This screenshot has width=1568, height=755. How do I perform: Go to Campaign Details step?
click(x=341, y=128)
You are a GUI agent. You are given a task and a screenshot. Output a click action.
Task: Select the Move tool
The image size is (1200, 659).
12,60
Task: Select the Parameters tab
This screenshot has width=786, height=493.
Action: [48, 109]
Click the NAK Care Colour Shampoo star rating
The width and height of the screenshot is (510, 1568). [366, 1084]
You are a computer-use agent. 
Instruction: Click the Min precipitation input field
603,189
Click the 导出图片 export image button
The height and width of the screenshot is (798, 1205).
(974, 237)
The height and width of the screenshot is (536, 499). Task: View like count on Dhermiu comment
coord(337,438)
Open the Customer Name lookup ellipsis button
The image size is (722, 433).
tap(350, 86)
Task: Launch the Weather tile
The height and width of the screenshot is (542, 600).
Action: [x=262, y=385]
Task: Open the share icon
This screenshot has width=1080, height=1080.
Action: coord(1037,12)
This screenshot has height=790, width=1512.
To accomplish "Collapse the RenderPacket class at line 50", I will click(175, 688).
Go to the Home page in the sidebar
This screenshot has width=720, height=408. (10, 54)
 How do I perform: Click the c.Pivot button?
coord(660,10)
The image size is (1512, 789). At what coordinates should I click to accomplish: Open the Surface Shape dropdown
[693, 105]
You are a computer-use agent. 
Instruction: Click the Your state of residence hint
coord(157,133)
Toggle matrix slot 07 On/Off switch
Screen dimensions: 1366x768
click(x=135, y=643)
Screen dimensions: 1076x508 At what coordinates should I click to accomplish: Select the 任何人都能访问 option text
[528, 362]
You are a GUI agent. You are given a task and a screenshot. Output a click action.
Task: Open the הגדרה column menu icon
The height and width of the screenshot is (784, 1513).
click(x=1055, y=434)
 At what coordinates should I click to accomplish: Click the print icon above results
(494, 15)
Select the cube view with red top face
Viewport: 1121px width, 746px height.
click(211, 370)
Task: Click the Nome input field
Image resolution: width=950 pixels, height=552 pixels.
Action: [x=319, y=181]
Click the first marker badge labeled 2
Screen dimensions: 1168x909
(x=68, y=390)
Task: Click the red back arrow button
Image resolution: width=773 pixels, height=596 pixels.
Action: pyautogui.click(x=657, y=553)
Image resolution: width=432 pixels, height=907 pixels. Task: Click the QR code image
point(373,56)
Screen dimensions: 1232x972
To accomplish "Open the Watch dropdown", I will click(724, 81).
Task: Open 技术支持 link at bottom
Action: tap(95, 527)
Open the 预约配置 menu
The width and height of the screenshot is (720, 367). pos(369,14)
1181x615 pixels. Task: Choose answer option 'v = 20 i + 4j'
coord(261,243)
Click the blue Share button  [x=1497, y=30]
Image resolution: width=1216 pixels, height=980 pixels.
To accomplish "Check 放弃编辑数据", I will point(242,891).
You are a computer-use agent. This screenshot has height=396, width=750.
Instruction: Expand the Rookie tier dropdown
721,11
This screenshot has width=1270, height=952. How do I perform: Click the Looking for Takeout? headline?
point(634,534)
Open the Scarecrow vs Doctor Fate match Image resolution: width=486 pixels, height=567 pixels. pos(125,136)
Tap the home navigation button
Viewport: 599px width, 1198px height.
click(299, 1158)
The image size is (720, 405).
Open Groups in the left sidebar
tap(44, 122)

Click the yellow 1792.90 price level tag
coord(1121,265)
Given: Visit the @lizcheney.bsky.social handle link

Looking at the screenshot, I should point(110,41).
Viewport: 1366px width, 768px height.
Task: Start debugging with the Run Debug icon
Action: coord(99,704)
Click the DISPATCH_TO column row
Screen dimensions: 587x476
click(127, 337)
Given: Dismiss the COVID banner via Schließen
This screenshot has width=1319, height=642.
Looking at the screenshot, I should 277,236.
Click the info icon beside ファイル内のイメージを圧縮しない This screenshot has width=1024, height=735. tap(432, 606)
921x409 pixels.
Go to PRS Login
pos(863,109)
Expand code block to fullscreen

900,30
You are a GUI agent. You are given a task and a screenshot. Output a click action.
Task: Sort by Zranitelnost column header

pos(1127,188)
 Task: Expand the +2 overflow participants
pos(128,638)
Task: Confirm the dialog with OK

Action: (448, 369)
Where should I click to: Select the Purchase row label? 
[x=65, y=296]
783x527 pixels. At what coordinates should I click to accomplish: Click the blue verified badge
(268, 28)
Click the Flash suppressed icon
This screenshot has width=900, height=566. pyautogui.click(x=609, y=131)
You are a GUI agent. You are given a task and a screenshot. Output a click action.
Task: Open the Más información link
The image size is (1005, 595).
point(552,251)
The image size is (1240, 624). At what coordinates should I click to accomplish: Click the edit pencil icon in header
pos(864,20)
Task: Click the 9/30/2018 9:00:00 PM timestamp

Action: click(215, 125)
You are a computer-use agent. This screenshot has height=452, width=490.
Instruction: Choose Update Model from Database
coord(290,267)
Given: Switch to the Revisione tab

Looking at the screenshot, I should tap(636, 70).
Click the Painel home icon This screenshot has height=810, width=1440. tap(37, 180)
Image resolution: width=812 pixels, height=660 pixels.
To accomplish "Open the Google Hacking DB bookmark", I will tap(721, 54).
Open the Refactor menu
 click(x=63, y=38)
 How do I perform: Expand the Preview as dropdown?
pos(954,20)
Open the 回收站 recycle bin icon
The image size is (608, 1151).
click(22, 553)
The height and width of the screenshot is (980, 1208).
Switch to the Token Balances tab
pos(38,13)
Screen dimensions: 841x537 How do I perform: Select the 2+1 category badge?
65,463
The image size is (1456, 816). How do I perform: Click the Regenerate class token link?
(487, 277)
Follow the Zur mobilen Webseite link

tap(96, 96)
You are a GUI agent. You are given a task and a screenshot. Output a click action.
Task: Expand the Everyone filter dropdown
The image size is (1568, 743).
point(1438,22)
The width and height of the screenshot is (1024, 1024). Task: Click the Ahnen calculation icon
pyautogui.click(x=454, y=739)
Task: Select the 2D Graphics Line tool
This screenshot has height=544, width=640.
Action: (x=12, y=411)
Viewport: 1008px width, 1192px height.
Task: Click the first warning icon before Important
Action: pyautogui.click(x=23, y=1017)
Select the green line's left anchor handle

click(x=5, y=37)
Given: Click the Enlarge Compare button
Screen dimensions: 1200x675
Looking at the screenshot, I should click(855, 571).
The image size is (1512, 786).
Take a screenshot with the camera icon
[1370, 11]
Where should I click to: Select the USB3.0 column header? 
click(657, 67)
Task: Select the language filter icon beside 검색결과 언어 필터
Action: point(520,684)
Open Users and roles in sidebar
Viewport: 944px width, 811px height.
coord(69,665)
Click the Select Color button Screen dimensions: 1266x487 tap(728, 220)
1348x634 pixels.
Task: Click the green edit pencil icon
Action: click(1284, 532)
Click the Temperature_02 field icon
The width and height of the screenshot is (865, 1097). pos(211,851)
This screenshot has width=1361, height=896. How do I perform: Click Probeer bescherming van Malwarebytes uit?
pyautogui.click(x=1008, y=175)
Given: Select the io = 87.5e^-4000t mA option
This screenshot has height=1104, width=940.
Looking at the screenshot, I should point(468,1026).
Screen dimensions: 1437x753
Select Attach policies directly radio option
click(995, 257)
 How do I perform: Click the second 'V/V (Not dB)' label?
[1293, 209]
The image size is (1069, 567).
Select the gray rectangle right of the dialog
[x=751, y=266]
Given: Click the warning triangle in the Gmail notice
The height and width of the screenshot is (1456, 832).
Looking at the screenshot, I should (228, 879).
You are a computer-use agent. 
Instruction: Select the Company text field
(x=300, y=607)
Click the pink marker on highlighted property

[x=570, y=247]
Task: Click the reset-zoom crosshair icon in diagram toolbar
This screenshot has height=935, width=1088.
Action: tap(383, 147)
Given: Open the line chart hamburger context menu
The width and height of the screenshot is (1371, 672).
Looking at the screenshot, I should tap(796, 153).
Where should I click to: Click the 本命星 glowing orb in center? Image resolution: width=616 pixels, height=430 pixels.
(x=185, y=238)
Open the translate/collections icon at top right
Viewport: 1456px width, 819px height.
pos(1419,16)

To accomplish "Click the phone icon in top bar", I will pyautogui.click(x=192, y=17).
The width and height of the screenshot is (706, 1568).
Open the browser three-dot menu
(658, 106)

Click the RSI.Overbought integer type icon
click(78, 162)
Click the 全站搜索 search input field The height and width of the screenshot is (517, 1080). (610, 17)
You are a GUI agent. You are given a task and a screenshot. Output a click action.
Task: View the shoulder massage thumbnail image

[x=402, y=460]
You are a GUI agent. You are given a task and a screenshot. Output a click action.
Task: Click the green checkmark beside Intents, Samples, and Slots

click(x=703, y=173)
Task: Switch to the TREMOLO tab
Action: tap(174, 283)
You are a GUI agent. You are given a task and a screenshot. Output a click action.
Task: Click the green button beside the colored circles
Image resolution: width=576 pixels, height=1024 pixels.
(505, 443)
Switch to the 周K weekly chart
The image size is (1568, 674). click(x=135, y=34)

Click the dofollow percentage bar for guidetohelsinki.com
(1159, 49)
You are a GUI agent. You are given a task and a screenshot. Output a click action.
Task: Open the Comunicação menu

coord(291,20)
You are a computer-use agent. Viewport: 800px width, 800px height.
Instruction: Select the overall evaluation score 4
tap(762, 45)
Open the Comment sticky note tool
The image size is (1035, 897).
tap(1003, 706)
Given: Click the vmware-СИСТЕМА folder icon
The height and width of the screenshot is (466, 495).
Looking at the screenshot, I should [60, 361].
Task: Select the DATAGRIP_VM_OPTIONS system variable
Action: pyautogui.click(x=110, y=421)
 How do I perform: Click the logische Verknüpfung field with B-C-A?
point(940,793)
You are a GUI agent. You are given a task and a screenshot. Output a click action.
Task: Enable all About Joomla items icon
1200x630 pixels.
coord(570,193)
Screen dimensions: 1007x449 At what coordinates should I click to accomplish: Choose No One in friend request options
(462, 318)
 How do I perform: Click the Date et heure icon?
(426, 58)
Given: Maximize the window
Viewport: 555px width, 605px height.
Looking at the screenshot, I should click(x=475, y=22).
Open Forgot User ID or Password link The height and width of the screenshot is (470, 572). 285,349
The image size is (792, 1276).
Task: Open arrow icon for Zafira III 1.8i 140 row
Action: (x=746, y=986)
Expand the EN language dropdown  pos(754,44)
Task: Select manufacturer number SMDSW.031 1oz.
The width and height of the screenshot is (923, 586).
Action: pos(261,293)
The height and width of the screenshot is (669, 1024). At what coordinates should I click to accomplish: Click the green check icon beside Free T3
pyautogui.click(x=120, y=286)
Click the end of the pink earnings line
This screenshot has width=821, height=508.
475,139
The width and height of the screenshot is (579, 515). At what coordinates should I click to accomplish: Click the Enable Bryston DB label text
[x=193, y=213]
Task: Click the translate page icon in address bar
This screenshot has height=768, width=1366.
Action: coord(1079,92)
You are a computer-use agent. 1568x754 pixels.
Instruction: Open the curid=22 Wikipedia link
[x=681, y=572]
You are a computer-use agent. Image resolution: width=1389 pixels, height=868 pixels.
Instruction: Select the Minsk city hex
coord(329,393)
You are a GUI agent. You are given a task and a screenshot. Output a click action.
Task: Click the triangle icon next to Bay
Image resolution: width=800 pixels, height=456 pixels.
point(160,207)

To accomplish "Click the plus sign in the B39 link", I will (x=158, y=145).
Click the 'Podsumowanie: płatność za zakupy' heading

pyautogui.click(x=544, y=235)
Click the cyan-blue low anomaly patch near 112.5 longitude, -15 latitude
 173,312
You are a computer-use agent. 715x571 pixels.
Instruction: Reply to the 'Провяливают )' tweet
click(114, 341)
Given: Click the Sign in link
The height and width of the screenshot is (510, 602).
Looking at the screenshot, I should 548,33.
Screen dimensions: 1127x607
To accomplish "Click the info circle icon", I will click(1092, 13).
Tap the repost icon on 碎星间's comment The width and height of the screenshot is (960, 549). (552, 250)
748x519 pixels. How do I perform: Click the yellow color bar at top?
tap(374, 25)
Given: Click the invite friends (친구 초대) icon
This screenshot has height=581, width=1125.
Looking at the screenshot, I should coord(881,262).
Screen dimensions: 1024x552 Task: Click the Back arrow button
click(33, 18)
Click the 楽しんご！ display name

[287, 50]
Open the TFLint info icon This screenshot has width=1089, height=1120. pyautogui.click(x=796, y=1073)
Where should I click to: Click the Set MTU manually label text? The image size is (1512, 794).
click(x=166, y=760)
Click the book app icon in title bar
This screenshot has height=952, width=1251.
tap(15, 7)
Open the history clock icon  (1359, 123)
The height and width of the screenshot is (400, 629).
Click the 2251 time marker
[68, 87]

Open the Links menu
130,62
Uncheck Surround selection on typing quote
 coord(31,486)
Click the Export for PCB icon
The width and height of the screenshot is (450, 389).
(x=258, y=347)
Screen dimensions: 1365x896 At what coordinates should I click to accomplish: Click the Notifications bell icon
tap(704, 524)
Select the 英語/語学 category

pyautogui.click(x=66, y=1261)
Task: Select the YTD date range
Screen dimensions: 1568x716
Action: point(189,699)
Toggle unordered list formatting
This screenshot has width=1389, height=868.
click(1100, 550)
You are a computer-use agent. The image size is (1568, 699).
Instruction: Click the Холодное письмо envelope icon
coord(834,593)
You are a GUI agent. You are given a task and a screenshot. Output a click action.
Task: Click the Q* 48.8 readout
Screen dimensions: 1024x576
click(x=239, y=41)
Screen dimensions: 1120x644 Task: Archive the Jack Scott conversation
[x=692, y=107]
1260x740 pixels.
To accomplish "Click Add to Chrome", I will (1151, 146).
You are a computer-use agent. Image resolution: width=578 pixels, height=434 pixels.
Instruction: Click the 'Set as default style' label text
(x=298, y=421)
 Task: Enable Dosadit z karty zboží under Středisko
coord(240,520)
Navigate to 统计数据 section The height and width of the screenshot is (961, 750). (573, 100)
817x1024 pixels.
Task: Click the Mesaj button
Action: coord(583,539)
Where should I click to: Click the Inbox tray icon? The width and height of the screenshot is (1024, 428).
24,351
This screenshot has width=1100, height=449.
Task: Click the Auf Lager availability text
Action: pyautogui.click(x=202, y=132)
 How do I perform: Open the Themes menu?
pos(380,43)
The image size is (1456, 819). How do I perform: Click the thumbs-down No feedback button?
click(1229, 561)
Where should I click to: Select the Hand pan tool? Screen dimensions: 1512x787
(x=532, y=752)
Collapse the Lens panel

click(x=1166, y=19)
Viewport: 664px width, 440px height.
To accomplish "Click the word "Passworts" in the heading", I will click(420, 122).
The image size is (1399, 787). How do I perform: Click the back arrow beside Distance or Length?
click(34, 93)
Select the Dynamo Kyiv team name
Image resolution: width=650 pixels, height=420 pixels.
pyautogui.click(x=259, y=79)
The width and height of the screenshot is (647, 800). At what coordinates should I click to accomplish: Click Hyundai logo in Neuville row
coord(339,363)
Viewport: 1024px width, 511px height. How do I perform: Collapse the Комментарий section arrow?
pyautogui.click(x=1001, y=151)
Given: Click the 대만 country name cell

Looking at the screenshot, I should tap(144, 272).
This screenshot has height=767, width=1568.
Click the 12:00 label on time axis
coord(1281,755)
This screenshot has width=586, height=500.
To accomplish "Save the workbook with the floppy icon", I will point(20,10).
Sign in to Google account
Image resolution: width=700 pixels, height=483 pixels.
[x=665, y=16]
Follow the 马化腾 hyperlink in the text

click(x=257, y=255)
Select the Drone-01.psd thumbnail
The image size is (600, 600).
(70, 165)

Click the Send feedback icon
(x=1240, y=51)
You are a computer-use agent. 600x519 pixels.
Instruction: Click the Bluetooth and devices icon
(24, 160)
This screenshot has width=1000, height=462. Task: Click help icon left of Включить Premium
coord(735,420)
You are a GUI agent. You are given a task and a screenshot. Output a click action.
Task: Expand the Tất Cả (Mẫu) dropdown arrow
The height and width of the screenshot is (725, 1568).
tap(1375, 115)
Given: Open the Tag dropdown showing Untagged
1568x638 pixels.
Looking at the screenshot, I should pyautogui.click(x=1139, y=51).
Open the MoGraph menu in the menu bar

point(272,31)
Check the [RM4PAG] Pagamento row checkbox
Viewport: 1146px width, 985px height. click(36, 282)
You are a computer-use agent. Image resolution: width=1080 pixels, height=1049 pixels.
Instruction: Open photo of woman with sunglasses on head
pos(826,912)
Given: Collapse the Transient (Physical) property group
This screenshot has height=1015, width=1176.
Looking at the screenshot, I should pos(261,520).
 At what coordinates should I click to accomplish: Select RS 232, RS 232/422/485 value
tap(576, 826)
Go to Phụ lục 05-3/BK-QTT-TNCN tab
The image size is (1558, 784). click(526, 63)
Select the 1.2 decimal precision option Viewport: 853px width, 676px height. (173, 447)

------------------------------------------------------------

PROBLEM REQUIREMENTS:
Whenever a line of the material above contains the string "triangle", copy that line out.

EXERCISE RESPONSE:
Given: Click the warning triangle in the Gmail notice
Task: Click the triangle icon next to Bay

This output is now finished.